Em entrevista ao Brasil de Fato, o secretário de Desenvolvimento Urbano da Prefeitura de São Paulo, Fernando Chucre, garantiu que os repasses serão mantidos. “Isso foi uma premissa que o prefeito estabeleceu, desde a assinatura da Urae. Esse documento estabelece que a condição de São Paulo está vinculada à manutenção de no mínimo, no mínimo, todas as condições vigentes no contrato atual. Ali tem uma cláusula específica fazendo menção à questão dos 7,5% e dos 13%. Isso tá muito claro e foi uma preocupação do prefeito desde o início e tenho segurança que será mantido.”
Chucre explicou que nas negociações entre a Prefeitura de São Paulo e o governo estadual, ficou acertado que “haverá uma redução da tarifa social, esse é o compromisso. Podemos garantir à vereadora (Luana Alves) que em todas as tratativas que fizemos com o estado isso foi falado.
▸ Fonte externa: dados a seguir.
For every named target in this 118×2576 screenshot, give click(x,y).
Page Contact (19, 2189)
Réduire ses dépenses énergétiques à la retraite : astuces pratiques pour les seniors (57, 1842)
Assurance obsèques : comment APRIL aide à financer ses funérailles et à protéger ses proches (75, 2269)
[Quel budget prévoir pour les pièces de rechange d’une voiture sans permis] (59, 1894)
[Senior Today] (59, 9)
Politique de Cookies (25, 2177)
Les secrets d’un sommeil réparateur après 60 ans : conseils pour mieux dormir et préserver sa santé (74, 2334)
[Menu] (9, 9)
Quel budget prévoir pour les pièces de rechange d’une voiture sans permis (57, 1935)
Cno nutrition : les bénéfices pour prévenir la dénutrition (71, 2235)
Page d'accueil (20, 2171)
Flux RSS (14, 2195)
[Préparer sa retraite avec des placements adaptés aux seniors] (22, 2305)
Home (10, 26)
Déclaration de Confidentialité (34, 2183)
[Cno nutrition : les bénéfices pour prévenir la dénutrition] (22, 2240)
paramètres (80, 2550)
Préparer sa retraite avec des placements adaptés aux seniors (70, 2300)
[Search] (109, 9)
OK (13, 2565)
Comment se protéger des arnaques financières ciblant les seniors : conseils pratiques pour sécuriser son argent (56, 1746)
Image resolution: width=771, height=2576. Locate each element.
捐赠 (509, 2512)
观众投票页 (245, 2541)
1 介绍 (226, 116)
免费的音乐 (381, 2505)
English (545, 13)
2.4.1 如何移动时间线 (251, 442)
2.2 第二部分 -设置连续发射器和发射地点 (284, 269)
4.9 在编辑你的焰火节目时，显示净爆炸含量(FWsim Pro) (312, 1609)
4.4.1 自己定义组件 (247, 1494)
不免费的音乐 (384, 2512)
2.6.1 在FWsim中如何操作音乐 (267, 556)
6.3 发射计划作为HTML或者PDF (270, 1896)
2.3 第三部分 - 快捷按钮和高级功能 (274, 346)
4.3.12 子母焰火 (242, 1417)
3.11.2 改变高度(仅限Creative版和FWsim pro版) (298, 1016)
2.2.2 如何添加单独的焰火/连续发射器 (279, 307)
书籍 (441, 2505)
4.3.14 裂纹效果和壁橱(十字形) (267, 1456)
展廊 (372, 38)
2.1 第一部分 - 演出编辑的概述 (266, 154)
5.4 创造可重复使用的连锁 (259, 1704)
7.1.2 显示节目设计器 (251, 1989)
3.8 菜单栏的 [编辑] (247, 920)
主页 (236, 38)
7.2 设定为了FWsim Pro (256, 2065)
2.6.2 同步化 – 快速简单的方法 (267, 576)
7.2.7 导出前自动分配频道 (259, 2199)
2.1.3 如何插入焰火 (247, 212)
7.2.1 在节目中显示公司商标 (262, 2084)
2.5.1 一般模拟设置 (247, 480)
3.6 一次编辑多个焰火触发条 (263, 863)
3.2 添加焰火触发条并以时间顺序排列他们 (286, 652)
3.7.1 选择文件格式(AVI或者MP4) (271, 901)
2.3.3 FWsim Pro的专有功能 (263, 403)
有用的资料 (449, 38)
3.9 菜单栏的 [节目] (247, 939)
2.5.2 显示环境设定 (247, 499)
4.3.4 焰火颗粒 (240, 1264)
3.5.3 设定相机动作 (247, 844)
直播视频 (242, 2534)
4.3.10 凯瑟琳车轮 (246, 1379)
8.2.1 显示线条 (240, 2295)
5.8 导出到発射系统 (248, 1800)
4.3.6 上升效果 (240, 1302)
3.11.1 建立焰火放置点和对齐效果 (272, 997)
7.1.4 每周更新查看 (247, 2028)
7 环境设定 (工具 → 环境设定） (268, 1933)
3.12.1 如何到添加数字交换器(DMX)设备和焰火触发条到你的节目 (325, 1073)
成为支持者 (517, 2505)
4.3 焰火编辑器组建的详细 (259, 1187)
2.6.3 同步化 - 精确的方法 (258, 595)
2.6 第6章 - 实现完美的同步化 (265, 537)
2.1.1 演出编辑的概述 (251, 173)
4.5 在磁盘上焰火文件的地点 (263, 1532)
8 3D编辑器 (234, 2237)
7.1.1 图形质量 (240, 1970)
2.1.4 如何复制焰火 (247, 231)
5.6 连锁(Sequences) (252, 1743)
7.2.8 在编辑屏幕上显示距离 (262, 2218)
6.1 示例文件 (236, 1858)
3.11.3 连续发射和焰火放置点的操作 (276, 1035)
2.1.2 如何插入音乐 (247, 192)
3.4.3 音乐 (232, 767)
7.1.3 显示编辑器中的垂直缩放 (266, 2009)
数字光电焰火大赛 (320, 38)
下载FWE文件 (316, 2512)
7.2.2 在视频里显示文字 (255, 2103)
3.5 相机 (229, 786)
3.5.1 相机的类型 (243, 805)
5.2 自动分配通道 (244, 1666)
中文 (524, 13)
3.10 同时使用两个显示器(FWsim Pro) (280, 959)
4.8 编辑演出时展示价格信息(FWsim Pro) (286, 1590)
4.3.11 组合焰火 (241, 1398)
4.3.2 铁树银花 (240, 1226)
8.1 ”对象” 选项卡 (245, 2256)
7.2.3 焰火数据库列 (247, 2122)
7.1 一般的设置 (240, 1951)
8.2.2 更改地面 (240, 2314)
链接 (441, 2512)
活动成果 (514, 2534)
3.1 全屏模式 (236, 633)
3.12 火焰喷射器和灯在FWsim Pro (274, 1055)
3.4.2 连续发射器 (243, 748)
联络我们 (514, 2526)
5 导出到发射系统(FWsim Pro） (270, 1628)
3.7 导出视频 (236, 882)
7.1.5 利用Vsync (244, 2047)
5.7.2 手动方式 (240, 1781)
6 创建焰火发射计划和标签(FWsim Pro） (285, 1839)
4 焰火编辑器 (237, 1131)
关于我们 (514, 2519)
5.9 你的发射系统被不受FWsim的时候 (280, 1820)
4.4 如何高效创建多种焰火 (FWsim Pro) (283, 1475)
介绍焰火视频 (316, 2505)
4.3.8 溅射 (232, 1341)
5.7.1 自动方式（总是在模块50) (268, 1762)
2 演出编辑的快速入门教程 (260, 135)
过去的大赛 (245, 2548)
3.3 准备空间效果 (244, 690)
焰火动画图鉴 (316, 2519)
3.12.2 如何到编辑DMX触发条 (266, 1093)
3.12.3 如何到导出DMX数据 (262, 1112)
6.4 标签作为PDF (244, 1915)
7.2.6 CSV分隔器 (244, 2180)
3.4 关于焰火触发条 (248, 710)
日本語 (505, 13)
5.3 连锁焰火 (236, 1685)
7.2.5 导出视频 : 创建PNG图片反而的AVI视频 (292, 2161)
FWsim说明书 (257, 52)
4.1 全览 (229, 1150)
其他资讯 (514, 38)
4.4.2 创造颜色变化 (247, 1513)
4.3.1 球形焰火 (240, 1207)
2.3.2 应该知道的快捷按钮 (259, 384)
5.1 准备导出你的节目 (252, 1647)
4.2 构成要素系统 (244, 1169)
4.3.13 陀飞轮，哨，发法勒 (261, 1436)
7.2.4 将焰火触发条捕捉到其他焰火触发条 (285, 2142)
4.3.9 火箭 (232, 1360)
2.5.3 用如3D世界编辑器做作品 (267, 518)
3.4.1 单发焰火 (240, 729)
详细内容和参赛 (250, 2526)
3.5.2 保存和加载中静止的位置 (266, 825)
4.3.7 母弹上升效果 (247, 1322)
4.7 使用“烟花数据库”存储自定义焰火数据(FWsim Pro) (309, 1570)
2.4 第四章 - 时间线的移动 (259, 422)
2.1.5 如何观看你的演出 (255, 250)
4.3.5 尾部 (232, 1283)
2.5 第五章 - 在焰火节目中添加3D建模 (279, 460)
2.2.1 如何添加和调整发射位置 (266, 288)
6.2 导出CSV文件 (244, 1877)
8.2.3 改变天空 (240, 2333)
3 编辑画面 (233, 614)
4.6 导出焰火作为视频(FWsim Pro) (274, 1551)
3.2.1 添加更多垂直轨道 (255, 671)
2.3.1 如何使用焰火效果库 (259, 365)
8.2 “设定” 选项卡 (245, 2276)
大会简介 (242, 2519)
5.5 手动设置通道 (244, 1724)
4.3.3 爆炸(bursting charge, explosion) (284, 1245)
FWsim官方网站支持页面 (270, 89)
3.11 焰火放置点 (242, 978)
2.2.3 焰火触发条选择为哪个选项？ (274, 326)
Estamos preocupados com isso.”
A preocupação de Amauri Pollachi, especialista em saneamento e conselheiro do Observatório Nacional dos Direitos à Água e ao Saneamento (Ondas), divide sua preocupação em dois pontos.
“A privatização da Sabesp é um risco muito grande para a população paulista, os municípios e para a economia do estado. Com a privatização será quebrado um equilíbrio entre a função da empresa e a empresarial, de geração de lucros para a remuneração de acionistas”, conta Pollachi.
“A Sabesp consegue investir em comunidade de baixa renda, onde não há nenhum retorno financeiro, em comunidades com poucas moradias e que vão pagar um preço muito baixo na tarifa. Então, hoje é possível investir valores onde não haverá retorno financeiro”, finaliza o especialista em saneamento.